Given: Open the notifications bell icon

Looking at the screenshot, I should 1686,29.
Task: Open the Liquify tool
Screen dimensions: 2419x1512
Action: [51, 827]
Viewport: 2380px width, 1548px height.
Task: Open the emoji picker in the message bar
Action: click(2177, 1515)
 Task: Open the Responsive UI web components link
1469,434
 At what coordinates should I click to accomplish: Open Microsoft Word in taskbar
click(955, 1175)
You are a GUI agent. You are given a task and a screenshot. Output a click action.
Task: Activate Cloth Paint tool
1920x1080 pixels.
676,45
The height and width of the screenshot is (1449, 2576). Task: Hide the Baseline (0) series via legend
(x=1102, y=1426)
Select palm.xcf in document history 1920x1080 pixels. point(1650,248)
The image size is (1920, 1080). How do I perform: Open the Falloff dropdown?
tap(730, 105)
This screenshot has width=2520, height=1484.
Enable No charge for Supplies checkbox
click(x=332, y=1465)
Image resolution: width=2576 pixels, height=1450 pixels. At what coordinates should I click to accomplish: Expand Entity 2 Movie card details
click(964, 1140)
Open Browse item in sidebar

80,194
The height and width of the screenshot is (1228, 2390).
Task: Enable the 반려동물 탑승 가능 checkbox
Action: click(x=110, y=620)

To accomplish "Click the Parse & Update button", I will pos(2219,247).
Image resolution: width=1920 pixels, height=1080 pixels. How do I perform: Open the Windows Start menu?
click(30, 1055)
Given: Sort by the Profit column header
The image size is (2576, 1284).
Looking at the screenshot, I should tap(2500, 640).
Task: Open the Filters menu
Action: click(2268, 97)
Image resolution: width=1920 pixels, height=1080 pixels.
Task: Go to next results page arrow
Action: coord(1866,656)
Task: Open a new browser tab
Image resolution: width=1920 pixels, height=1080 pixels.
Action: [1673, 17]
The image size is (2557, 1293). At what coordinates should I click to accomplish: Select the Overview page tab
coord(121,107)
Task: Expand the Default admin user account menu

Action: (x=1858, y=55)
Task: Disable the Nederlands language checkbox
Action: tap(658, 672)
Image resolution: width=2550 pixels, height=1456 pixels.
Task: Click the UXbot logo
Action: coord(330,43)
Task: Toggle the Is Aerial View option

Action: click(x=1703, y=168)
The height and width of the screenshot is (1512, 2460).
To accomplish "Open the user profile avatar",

- - -

* **WORK TASK**: Figure out how many lines of the material include the string "tool", and reply with only that figure.

* **ANSWER**: 2